NIST CSF is a security framework that lays out a prioritized, flexible, repeatable, performance-based, and cost-effective approach that individuals and organizations can voluntarily implement to boost their cybersecurity profile. It also helps owners and operators of critical information infrastructures identify, assess, and manage their cybersecurity risk.

NIST CSF Core Functions for Ransomware Risk Management

Below are the standard NIST CSF core functions as well as some ways in which you can configure them toward a ransomware risk management strategy:


NIST CSF helps in identifying processes and assets that require protection. This includes data repositories and network access points, which are critically essential in preventing ransomware attacks. 


NIST CSF also aims to protect your assets from cyberthreats through the implementation of appropriate safeguards. It outlines ransomware prevention best practices, including:

  • Whitelisting websites
  • Screening emails, and 
  • Educating users on how to spot signs of an impending ransomware attack.

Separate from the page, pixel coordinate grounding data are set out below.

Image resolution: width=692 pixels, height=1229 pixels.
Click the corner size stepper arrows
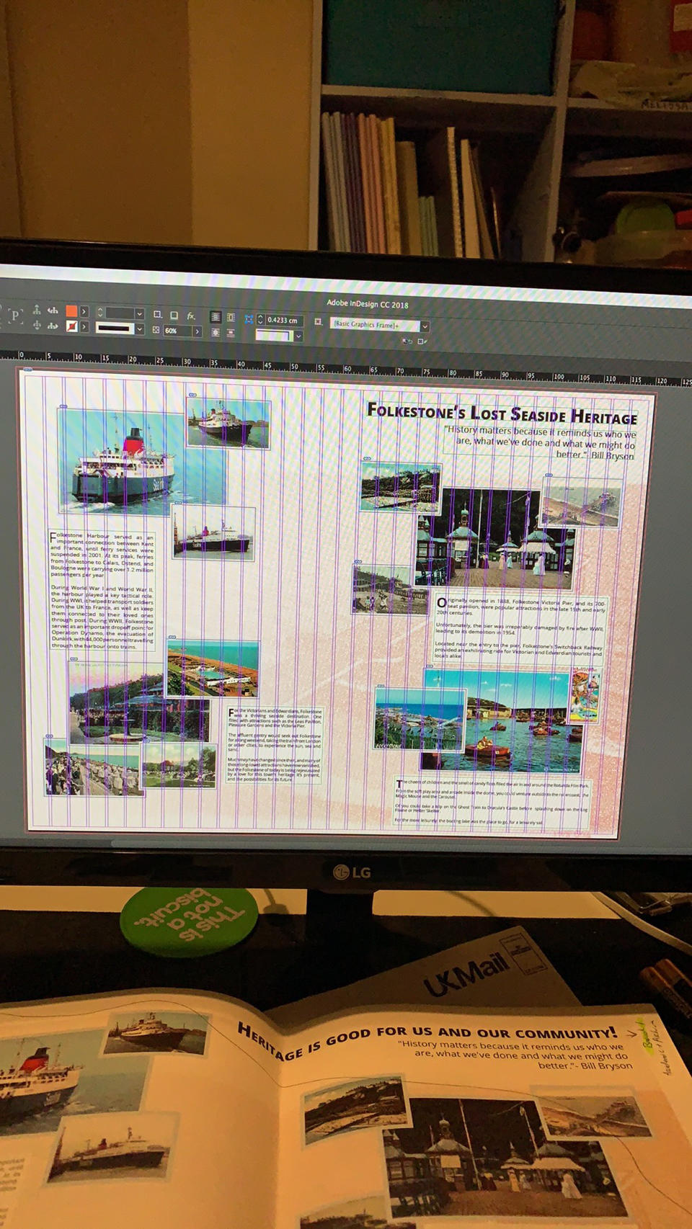[260, 320]
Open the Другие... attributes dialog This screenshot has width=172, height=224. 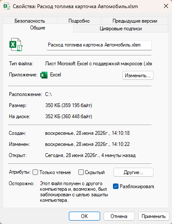pos(133,172)
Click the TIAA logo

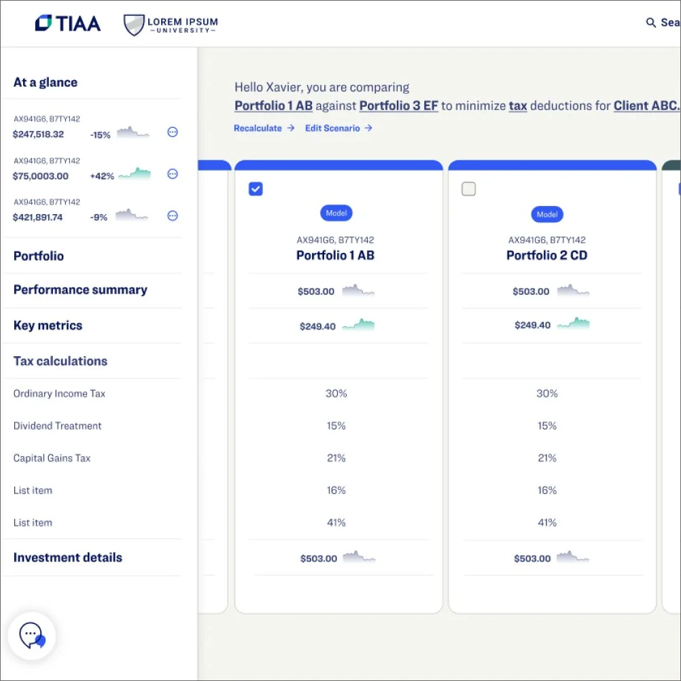coord(68,24)
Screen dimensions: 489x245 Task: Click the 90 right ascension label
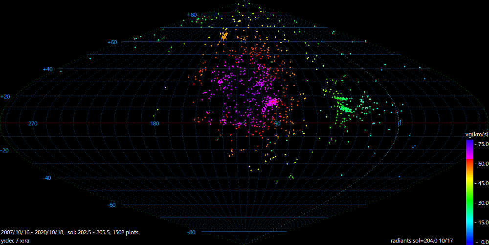277,123

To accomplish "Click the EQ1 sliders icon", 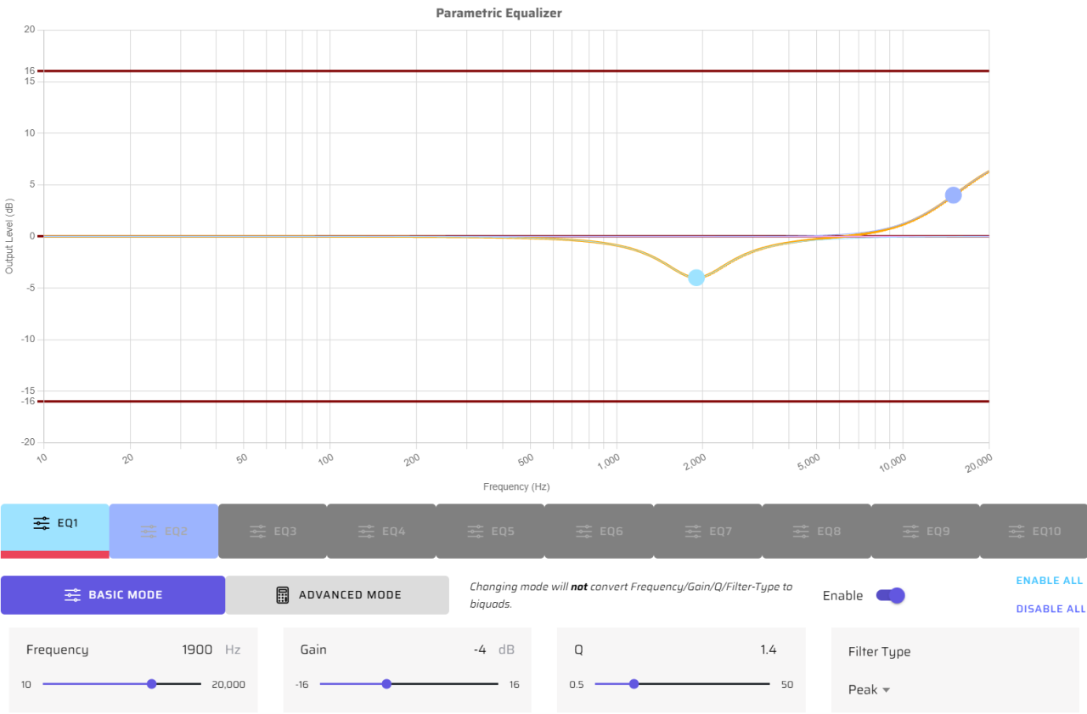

Detection involves implementing mechanisms to reveal and identify the occurrence of ransomware attempts. This applies to cybersecurity events that are common precursors to ransomware attacks, such as the proliferation of spam emails or SMS messages carrying unknown website links. To nip any ransomware activity in the bud, consider deploying the following:


In the NIST Framework, responsiveness entails more than just readiness to respond, but also the ability to do so in a speedy manner. This is because, when it comes to ransomware attacks, time is of the essence. When a ransomware attacker gets ahold of a file or a system, it’s usually too late for your organization to thwart the threat. However, if you have the appropriate response tools and protocols in place, you can ensure that any effects of the attack can be mitigated to its fullest extent.


The key deployment for ransomware attack recovery is your backup system. A well-configured backup system will allow you to continue operating as usual, even while you deal with the ransomware attack. 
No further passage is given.